EA boss John Riccitiello recently spoke with Gamasutra about this very interesting subject. He went said that his company was put in the uncomfortable position of canceling games, the latest one being Tiberium, for not meeting quality standards. It was something that had to be done to ensure that money was not spent wrongfully.

“If you want to put good food on the table and you’ve got chefs in the back, you give them better ingredients, better training -- and when you burn the omelet, you don’t serve it. When something's not meeting expectations, you can course correct by giving it more time, more money, changing the concept or killing the game. If you're committed to quality, you take one of those paths,” Riccitiello explained. "If you preclude any one of those paths, quality will suffer. EA will kill a game or two a year. Forever.”
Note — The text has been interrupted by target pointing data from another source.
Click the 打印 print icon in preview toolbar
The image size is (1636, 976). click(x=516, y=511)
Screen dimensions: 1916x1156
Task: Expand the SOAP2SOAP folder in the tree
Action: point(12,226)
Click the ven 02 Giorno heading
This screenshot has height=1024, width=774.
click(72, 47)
Then, he directly approached the Tiberium issue, saying that it is just something that happens when you are committed to bringing quality titles on the market.

“Any company that serves every dish that comes out of the oven whether it’s burned or not is not committed to quality. U2 made great albums, Steven Spielberg made great films. It doesn’t mean they don’t have their Tiberiums.”

A very interesting statement from the EA boss, and it really reflects the new direction the company wants to head. But still, some people think that the scrapping of the Tiberium project was quite severe because the title promised quite a lot of things and with the fan base already created by strategy titles, it was bound for big sales.